Чтобы выиграть время, он требует отложить разговор до обеда. К тому же на сытый желудок ему всегда легче думается. Не проронив ни единого слова, успокоенный, он молча поднимается из-за уставленного закусками столика и торжественно направляется к большому обеденному столу, накрытому на две персоны. Стол сервирован с такой пышностью, словно ждут почетных гостей. За пять лет совместного проживания Евдокия хорошо изучила пристрастия Пастухова, еду готовили в соответствии с его вкусами. Чтобы угодить новому хозяину, повар, некогда служивший при шведском посольстве, основательно подучился у солидных мастеров русской кухни. Сомнения боярина тают одно за другим по мере того, как он поочередно отведывает: копченых осетровых голов, свекольника, потом фаршированного молодым барашком цыпленка, за ним пирога с капустой и пряника, который сочится сметаной и медом. Поглощая эту нешуточную еду, Иван Павлович чувствует, как тяжелеет желудок, а мысли становятся легкими. Во все время, пока Пастухов подкрепляется, вокруг стола суетятся два одетых в ливрейные кафтаны[2] лакея, предлагая поочередно кушанья и подливая в бокалы французские вина и водку. Евдокия нехотя ковыряется в своей тарелке, наблюдает молча за Пастуховым, караулит момент, когда на полном бородатом лице боярина появится выражение сытости. После сладкого Иван Павлович молча откидывается на стуле, рыгает, оповещая утробным звуком о крепком здоровье, и, вытирая рот рукавом, говорит:
– Ты права, Евдокия, надо будет поразузнать, не найдется ли во дворце местечка для Васи.
II
Регулярно присутствуя во дворце на приемах, Пастухов полагал, что хорошо изучил нрав государыни. И все же он опасался, как бы она в предстоящем разговоре о Васе не прервала его грубым окриком, положив тем самым конец ожиданиям. Эта племянница Петра Первого не любила политики и сильно не доверяла боярам,[3] особенно после того, как ей пришлось устранить нескольких претендентов на власть: Верховный тайный совет из числа сановитых лишил ее суверенных прав, прежде чем объявить законной наследницей. Выданная замуж в семнадцать лет за герцога Фридриха-Вильгельма Курляндского, она вскоре осталась вдовой и всю свою молодость провела в Митаве,[4] где близко сошлась с Иоганном Бироном, вестфальским сомнительного рода дворянчиком, русскому языку предпочитала немецкий, а тонкостям дел государственных, по ее же словам, – постель, хорошую кухню, охоту и танцы. От немецкого воспитания Анна Иоанновна сохранила некоторую грубоватость манер, высокомерие и нетерпимость к чужому мнению. При всем желании ее характер нельзя было назвать ровным, а поступки – последовательными.
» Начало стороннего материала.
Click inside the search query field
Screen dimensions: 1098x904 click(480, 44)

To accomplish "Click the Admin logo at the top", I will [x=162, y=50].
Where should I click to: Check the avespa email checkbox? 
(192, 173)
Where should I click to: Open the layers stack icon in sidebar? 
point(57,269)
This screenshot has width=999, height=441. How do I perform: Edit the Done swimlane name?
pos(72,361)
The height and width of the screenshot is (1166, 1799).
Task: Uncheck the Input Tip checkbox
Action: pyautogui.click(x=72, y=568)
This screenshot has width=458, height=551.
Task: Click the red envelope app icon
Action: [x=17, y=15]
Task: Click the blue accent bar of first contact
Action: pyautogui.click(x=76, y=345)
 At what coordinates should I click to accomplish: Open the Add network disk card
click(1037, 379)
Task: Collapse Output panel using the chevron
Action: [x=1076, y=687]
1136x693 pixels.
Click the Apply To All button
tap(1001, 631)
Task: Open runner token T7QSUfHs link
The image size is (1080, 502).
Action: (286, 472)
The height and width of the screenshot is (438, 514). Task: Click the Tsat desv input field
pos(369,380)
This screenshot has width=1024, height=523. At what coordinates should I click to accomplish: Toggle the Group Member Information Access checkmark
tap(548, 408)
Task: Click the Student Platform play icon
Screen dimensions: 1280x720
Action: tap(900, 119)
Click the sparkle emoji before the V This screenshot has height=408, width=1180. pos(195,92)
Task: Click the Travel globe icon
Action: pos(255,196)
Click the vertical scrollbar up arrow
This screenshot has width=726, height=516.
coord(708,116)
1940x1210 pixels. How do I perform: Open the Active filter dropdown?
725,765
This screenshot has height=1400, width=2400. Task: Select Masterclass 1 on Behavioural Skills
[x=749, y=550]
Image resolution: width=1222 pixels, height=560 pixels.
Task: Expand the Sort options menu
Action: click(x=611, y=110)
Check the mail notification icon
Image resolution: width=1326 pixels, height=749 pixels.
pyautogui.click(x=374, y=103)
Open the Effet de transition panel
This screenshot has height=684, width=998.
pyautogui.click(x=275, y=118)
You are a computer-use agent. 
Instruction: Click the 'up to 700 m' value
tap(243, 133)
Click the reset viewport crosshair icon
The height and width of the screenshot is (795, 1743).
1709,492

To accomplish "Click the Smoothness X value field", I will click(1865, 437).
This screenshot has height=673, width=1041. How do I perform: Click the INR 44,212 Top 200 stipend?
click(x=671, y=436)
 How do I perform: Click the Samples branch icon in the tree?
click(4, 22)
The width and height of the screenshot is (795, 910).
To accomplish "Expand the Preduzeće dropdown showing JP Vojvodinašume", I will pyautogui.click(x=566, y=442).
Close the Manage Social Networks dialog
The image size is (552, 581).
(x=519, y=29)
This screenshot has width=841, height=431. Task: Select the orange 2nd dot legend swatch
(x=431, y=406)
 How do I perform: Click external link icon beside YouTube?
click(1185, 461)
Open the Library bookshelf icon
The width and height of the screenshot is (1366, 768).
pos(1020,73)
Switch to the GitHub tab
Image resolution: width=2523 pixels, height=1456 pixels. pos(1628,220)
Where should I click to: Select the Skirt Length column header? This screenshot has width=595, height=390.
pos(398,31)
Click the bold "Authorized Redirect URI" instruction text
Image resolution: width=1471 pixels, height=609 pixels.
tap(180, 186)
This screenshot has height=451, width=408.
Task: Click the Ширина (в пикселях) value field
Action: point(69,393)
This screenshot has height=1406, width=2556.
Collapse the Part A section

Иной льстец мог получить в ответ как одобрительный смех, так и пощечину, а податель прошения не знал, чем обернется просьба – наказанием за дерзость или наградой. Оправданием столь странных поступков служила славная родословная. Ей было всё позволено и все ей были обязаны за то, что в ней текла кровь ее дяди, Петра Великого, того самого неуемного реформатора, который пробудил Россию от векового сна, развернул ее к Западу и позволил себе роскошь выстроить на бескрайних болотах чудо чудес – северную Венецию – Санкт-Петербург. Но он был великим.